1. This is a plaintiffs application in revision against the judgment and decree of the learned District Judge of Mahasu and Sir-mur dated 21-4-1952 whereby the decision of the trial Court dismissing the suit was upheld.
2. Certain land was sold by the defendant-respondent Kapuro to the defendant-respondent Paras Ram. Thereupon the present suit was filed by Jwala Ram, Ram Datt and Dharam Dass as collaterals of the vendor for two reliefs in the alternative, one a declaration that the alienation would not be binding on the reversionary rights of the plaintiffs after the death of the vendor and the other pre-emption of the sale. The suit was dismissed in regard to both the reliefs by the trial Court, and that decree, as just stated, was maintained on appeal by the District Judge.

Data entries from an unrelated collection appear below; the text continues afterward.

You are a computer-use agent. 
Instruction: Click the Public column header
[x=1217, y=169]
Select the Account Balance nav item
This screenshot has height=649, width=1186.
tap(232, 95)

3. This revision is not concerned with the alternative relief based on pre-emption because the petitioner has failed to make good the necessary court-fee. The only point for consideration with regard to the other relief is whether the plaintiffs and the vendor were descendants from a common ancestor. It is, however, not necessary to go into the merits of the re-vision (although the learned counsel for the petitioner did argue on merits also) for it is liable to dismissal on another ground, as follows.

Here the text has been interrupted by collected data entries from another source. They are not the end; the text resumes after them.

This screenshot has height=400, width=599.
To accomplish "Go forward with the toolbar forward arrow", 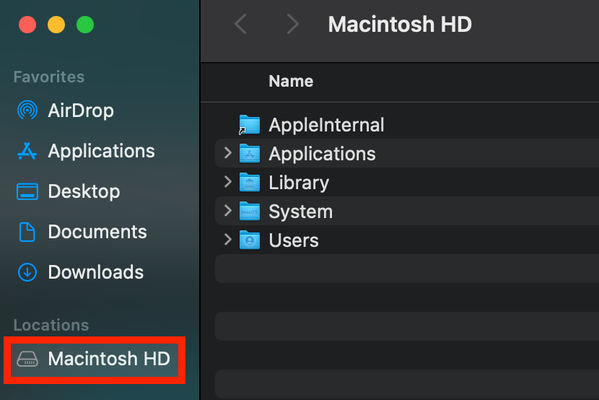I will click(293, 24).
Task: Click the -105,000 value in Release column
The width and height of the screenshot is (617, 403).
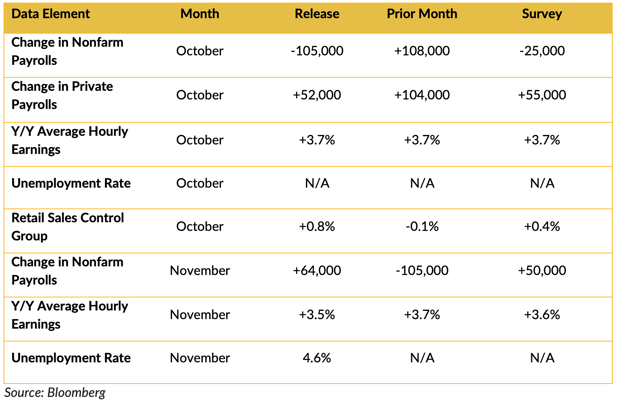Action: [x=317, y=51]
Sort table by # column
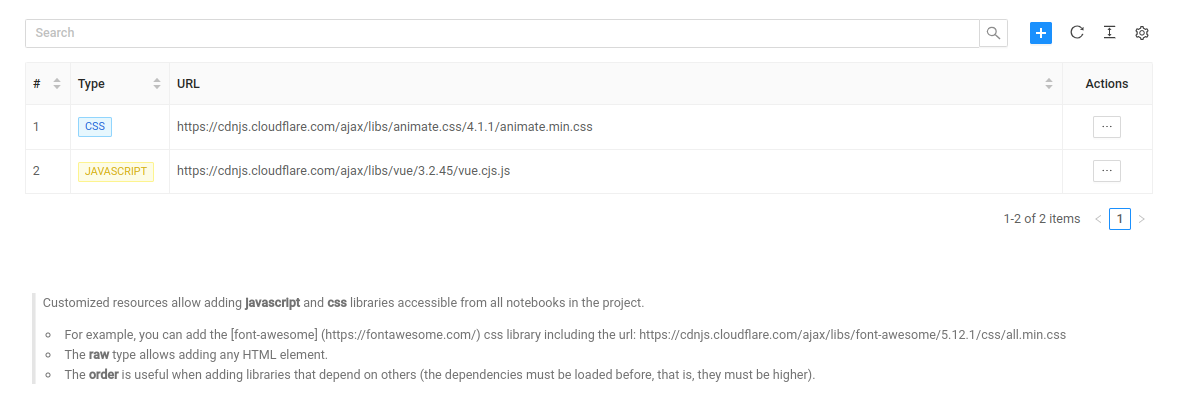Image resolution: width=1179 pixels, height=405 pixels. tap(56, 84)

4. The present revision was filed on 1-9-1952. It purports to be on behalf of the plaintiff Jwala Ram only through Sri K. C. Pandit Advocate. The learned advocate, however, had no power on behalf of Jwala Ram but only on behalf of the plaintiff Ram Datt. Accordingly, he put in an application to this Court on 22-4-1953 praying that the revision be treated as one on behalf of Ram Datt, and that Jwala Ram be made a respondent and notified. That application was argued on merits to-day by Sri K. C. Pandit. It may, however, be stated that on the same date that the aforesaid application was preferred, i.e., on 22-4-1953, he was ordered to have all the necessary parties notified. No step was, however, taken to get any notice issued to Jwala Ram. On this ground alone this revision would be liable to rejection. Another point worthy of note is that one ofthe plaintiffs, Bali Ram, has not been implead-ed in the present revision. The matter does not, however, rest there.

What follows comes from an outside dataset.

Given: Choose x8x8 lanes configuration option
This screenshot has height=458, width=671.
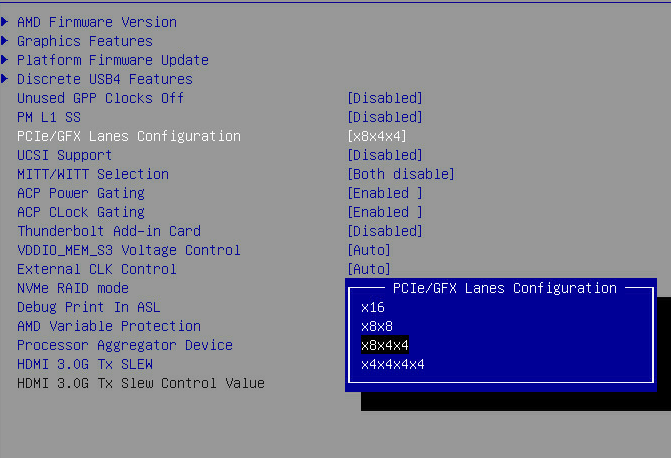Looking at the screenshot, I should [x=377, y=326].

5. From what has been stated above it is clear that the present revision will really be deemed to have been filed on 22-4-1953 by the plaintiff Ram Datt. In other words, it was filed exactly a year after the dismissal of the appeal by the learned District Judge. The learned counsel for the petitioner Ram Datt argued on the basis of--'Sukhdeo v. Yashodabai', AIR 1932 Nag 20 (A) that undter Order 1, Rule 10, Civil P. C., the name of Ram Datt can be substituted for that of Jwala Ram as a petitioner at any stage. That case has, however, no application since the application under Order 1, Rule 10 was filed within limitation.
It was laid down by this Court as long ago as 3-10-1950 in--'Beg Ram v. Charan Das', AIR 1951 Him. P. 16 (B), that the ninety-day rule of limitation applicable in the case of an appeal would also be adopted in future in the case of a revision. The learned counsel for the petitioner, however, argued that this ruling is in conflict with the provisions of para. 35, Hima-chal Pradesh (Courts) Order, 1948, and therefore it does not lay down good law.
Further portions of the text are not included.